What needs to be done: Edit the lines starting at the one containing "Task: Click the red alarm counter circle" and ending at the one containing "Action: (1195, 420)", replacing "circle" with "badge" and changing nothing else.

Entries:
■ ■ ■ ■ ■ ■ ■
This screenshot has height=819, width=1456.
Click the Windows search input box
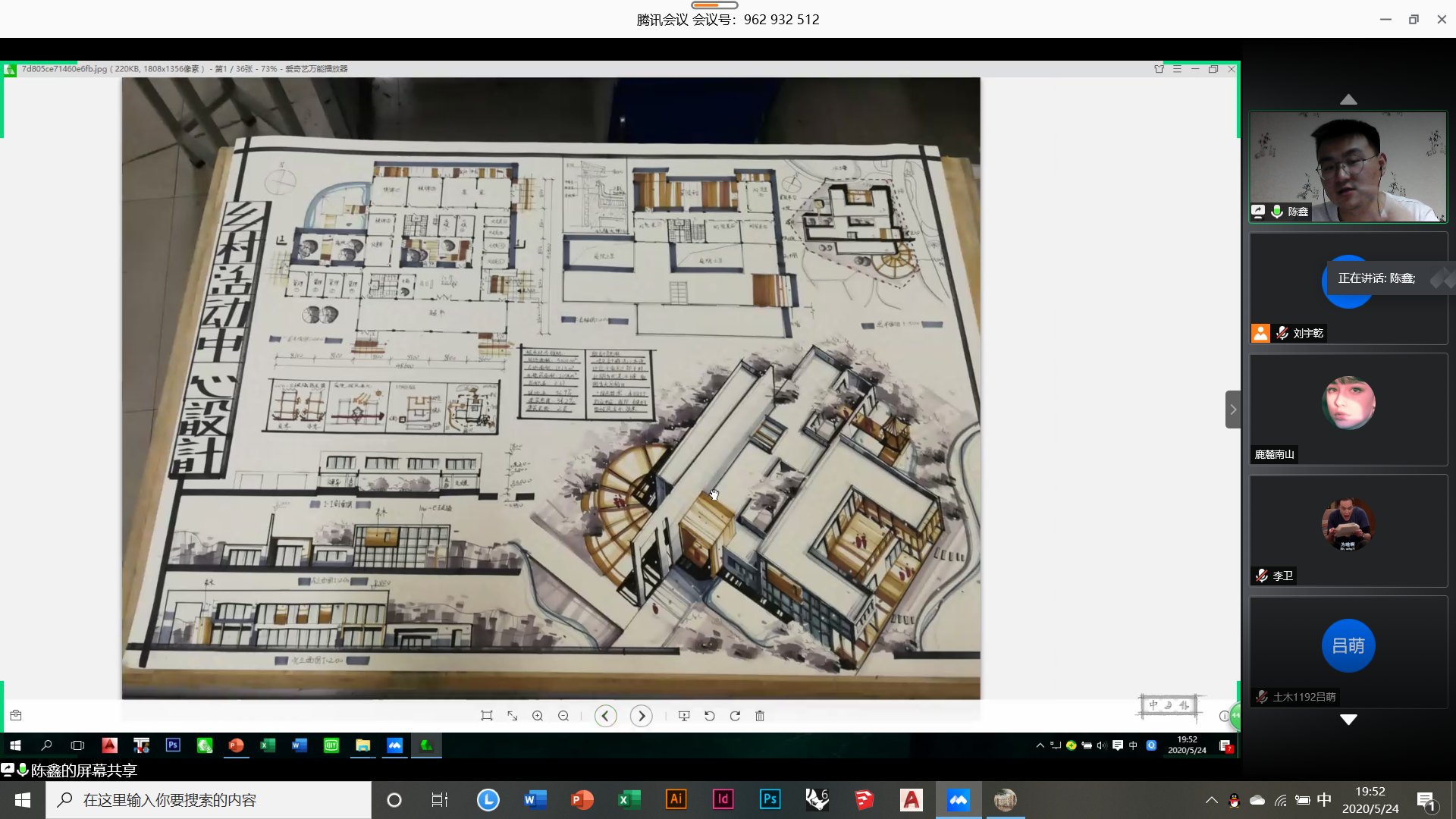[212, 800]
■ ■ ■ ■ ■ ■ ■
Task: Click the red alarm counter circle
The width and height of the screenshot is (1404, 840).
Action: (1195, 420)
■ ■ ■ ■ ■ ■ ■
Result of this exercise:
Task: Click the red alarm counter badge
The width and height of the screenshot is (1404, 840).
Action: (1195, 420)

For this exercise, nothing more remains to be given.